Todo lo dicho vale también para crear una mesa de estudio bonita, práctica y bien iluminada.

¿No tienes espacio suficiente en casa para guardar tus libros? Debajo de la ventana puede ser un lugar ideal para instalar una estantería baja, de una o dos baldas como mucho. De este modo se puede crear una mini-biblioteca o un peculiar anexo de la biblioteca doméstica. Además, los libros siempre quedan tan bien en cualquier sitio…

Y ya que hablamos de libros, ¿por qué no diseñar un acogedor rincón de lectura junto a la ventana? Habrá muchos que se conformen simplemente con una mecedora, un sillón orejero o un simple puff junto a la ventana. Otros más exigentes se atreverán a construir un auténtico y cómodo diván de lectura, con cojines y otros complementos, como en la imagen de arriba. Cuestión de gustos. Y, como siempre, del espacio disponible.

Esta idea no es sino la extensión de la sugerencia anterior del banco multiusos, solo que centrada en buscar el confort por encima de las funciones prácticas. Ese espacio sobrante en el que no sabes qué poner ni cómo decorar, puede transformarse en una zona de relax.
Según sea la disposición de la ventana, el tamaño de la estancia y, obviamente, la forma de la ventana, es mejor optar por un sofá de obra.

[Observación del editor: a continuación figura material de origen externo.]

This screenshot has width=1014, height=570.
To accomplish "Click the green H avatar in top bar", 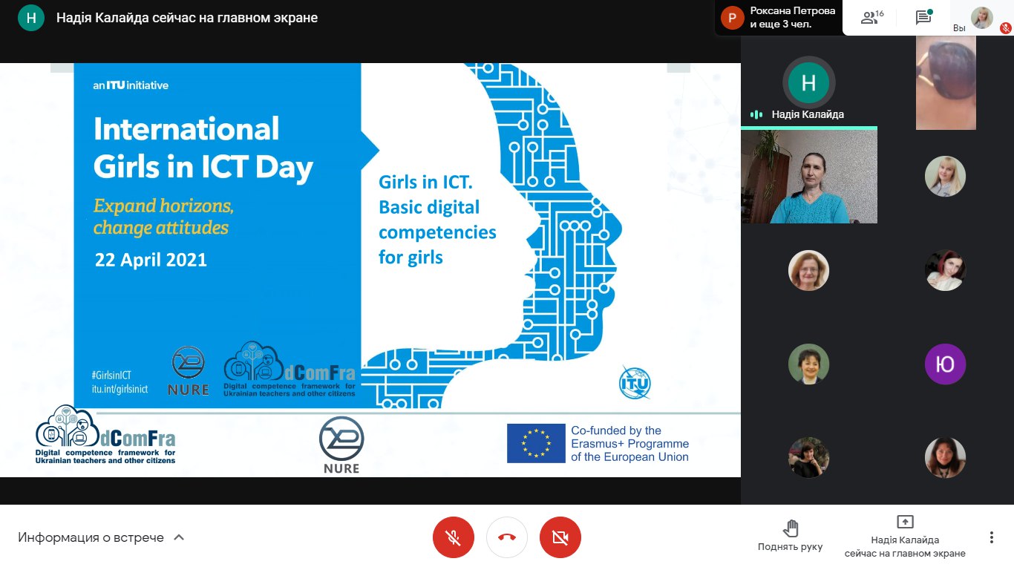I will [x=31, y=18].
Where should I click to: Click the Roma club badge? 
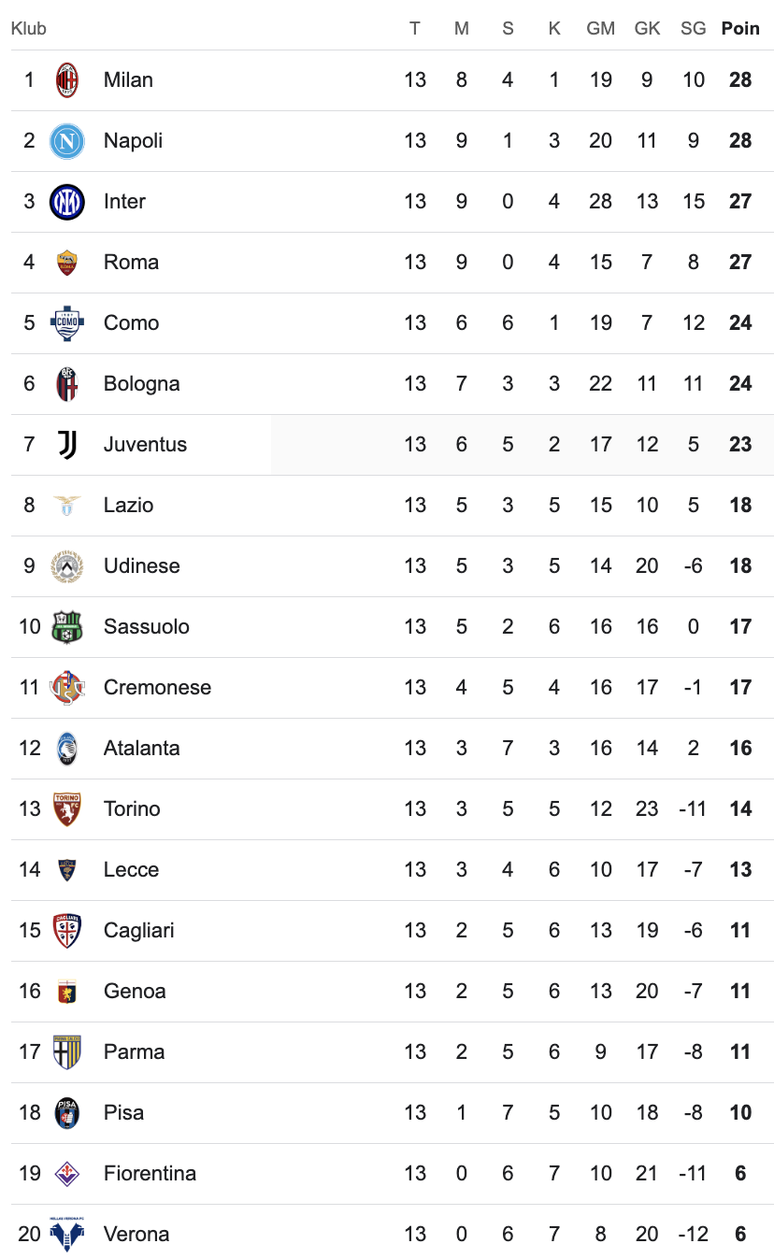67,263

Este también puede convertirse, llegad el momento, en una cama para invitados. Simplemente se trata de buscar los muebles adecuados y tener un poco de gracia a la hora de diseñar el rincón.
Tal vez las dos imágenes de más arriba puedan servirte como fuente de inspiración.

Por último, hay que mencionar una idea que tal vez no sospechabas que nos íbamos a atrever a sugerir: no hacer nada. Es decir, dejar que ese espacio vacío siga siéndolo y permitir que nada le robe el protagonismo a la ventana, que nos comunica con el mundo exterior y nos trae la luz al interior de la habitación.
El objetivo es elevar la humilde ventana de pasillo, de dormitorio o de salón a la categoría de mirador. Si la ventana es grande y está bien orientada, con unas vistas agradables, aún mejor. Entonces, ¿qué pasa con ese espacio bajo la ventana? ¿Quedará sin rellenar? La respuesta es sí.
Hay ciertas cosas que se pueden hacer para remarcar esta nueva función: disponer algún mueble sobrio y de dimensiones reducidas junto al marco, colocar algunos maceteros con plantas de interior que, por ejemplo, podrían flanquear los dos lados de la ventana o en el alféizar. Pero cuidado: sin excesos, pues no queremos que nada nos tape la visión hacia afuera… Y no mucho más. Solo detalles estéticos totalmente secundarios que pueden dar un resultado magnífico.